At Akamai we took the other option, which is to explicitly pull the content from the site at analysis time. This is the only way to fetch remote resources, but it can also be used to fetch the HTML and its same-domain resources. This approach is a bit more complex, and may require configuration to access pages behind a login page or in the midst of a step-by-step walkthrough.

This seems like a technical question, but it in fact carries a huge security implication. Every FEO tool creates new resources, which are served to all users. These resources hold content from the original resources, and sometimes even the actual page. If you use real user traffic when creating these resources, you may leak private information. This concern is why we didn’t take this path.

Leaking information is not a likely scenario. It’ll require very specific conditions, like an external JS file with the user’s personal information in it. It’s also likely that properly configuring any FEO tool would prevent this problem.

However, if there’s one thing I learned from working on Web Application Security for a decade, is that if a security problem could happen, it most likely will. If the security concern is not enough, note that auto-generating resources from real user traffic could cause compliance problems with practically any regulation, ranging from PCI to HIPAA.

Upgrade Model: All-in-one vs. Analysis-only upgrades

The last item I want to mention is the upgrade model of an FEO solution. The fact we chose the Central Analysis route offered another side benefit – we can upgrade each part of the system independently. We use a backward compatible protocol between our inline agents and our analysis center, and can therefore upgrade each as needed.

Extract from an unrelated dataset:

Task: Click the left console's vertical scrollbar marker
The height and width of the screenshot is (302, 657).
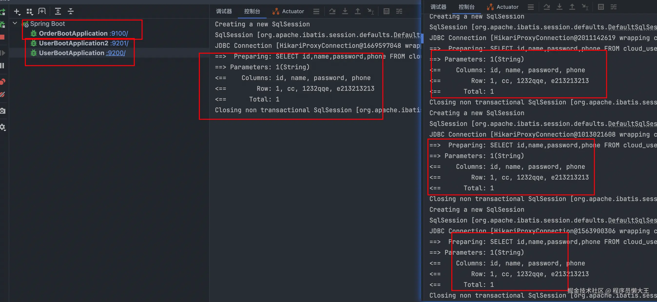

From a delivery perspective, this allows us to upgrade the software as rarely as possible. The inline code mostly applies HTML-aware search and replace instructions, which is fairly simple code, and doesn’t change often. This means less risk is introduced to the component in charge of delivering your website.

From an analysis perspective, this allows us to upgrade the software as frequently as possible. The analysis center is not inline, and if it goes offline briefly, customer websites are not affected. This means we can afford to be more aggressive and deploy new innovative software frequently.

Website owners still need to explicitly enable new optimizations, but this agility makes it easier for us to constantly offer and improve new ways to make their website faster. Between the fast pace of changes in the browser and mobile worlds, and the never-ending innovation cycle, this upgrade model has proven to be invaluable.

Note that if you’re using hosted FEO solution, the upgrade model isn’t really your problem, as it’s a part of the service. However, it’s still worth understanding what happens behind the scenes, and knowing what’s easier or harder for your provider to do.

Summary

As is always the case, building an FEO solution involves more than meets the eye. The architecture decisions outlined above mattered a lot to us, and some of them are the result of trial and error – this isn’t the architecture we originally created…

In fact, FEO architecture is so complex, I had to split this post into two parts, to make it a bit more digestible… And these are just the summaries of the core decisions, not touching on specific optimizations or implementation details!

I hope these points will be useful when you consider using an FEO solution, helping you understand a bit more what are the trade-offs and decisions to make.